Over at the National Interest T.X. Hamnes has a nice critique of AirSea Battle, seemingly the Pentagon’s reigning strategy…sorry, operational concept…for dealing with a rising China and the problem of Anti-Access/Area Denial (for the official overview, see here). I expect I’ll be writing a bit on ASB during my time at the Duck, so I won’t try to engage in every debate in the first post. For now I’ll limit myself to one question Hamnes raises: does it make any sense to talk about an operational concept as isolated from strategy?
Some quick background. The argument that ASB is an operational concept, rather than a strategy, is a key point for those claiming that ASB is not the destabilizing offensive strategy its critics contend. ASB, in this argument, is not a strategy, but “an analysis of the threat and a set of classified concepts of operations (CONOPS) describing how to counter and shape A2/AD environments, both symmetrically and asymmetrically, and develop an integrated force with the necessary characteristics and capabilities to succeed in those environments.” You see, it’s a concept.
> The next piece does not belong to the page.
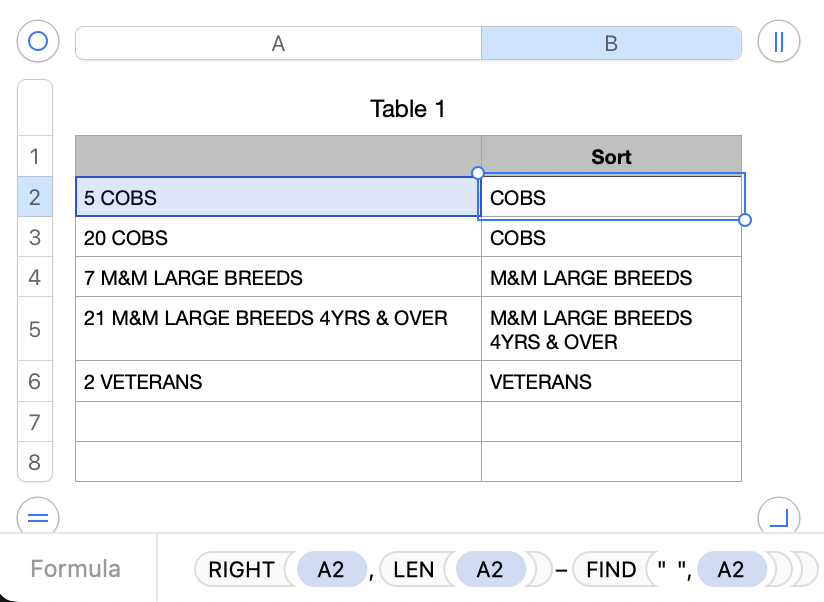Select column A header tab
Image resolution: width=824 pixels, height=602 pixels.
pyautogui.click(x=278, y=43)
There’s no enemy, certainly not the Chinese! There’s no specified end goal, such as controlling someone’s mainland or shipping lanes or whatnot. It’s just about dealing with A2/AD situations more efficiently.
How does one evaluate an operational concept apart from a larger strategy? I admittedly am having some trouble understanding this position. Operational concepts are effective only insofar as they fit with an overall military strategy, and we can only evaluate the effectiveness of an operational concept by understanding how it furthers strategic ends in terms of a well-defined threat. How are we supposed to evaluate whether ASB is effective if it fails to specify ultimate aims?
Moreover, do we expect somehow that ASB will not be seen as offensive because it is a mere operational concept? I was talking to a colleague about this recently, and neither of us could wrap our head around this logic.* Perhaps von Moltke was simply proposing a nice way to integrate railroads and the mass army and deal with the problem of overwhelming firepower. And blitzkrieg was merely designed to get tanks, infantry, and planes working well together for efficiently. Yes, in this light, it is indeed puzzling why France spent over a century worrying about Germany’s operational concepts.
This is not to say that ASB might not be a single operational concept considered appropriate to multiple threats and ends in international security. But even here, discussing strategic context is critical to evaluating the operational concept, and it is not helpful for ASB’s supporters to elide these larger questions of strategy.
*Much credit due to Paul MacDonald for these examples.
Doesn’t Mahan define naval strategy as what takes place before “contact”? If so I don’t know how that’s any different than an “operational concept” as you’ve described it.
I view this through the realist lens and tend to think China must be stopped before they gain the ability to project power worldwide. We need to think about possible Maneuver strategies and return to a grand strategy world outlook.
How exactly do you propose to ‘stop’ china?
I’m not sure where the confusion lies. The January 2012 “Sustaining U.S. Global Leadership: Priorities for 21st Century Defense,” signed by President Obama lists “Project Power Despite Anti-Access/Area Denial Challenges” as one of the primary missions of the U.S. Armed Forces (pg. 4-5). It specifically states that China and Iran are pursuing A2/AD capabilities to counter U.S. power projection capabilities and the military will “ensure its ability to operate effectively in A2/AD environments.” It seems clear to me that ASB, as an operational concept, is being designed to support the U.S. strategic objectives of maintaining freedom of navigation (particularly in the Straits of Hormuz and East Asia) as well as maintaining U.S. capability to meet its mutual defense treaty obligations (i.e. Japan and South Korea). Again, I’m not sure why there is so much confusion as to how, at least in the minds of U.S. military planners, ASB as an operational concept is linked directly to U.S. national security strategy objectives.
Now, you can make an argument that even thinking about ASB is overly provocative and might serve to hinder those strategic objectives in the long run by triggering an unnecessary arms race, but that is a separate question. As a starting point I think U.S. military planners would argue that China’s adoption of an A2/AD strategy coupled with acquiring capabilities designed to specifically target U.S. power projection capabilities (i.e. DF-21D “Carrier Killer” ASBM) was the primary driver of the shift to an ASB operational concept in the first place.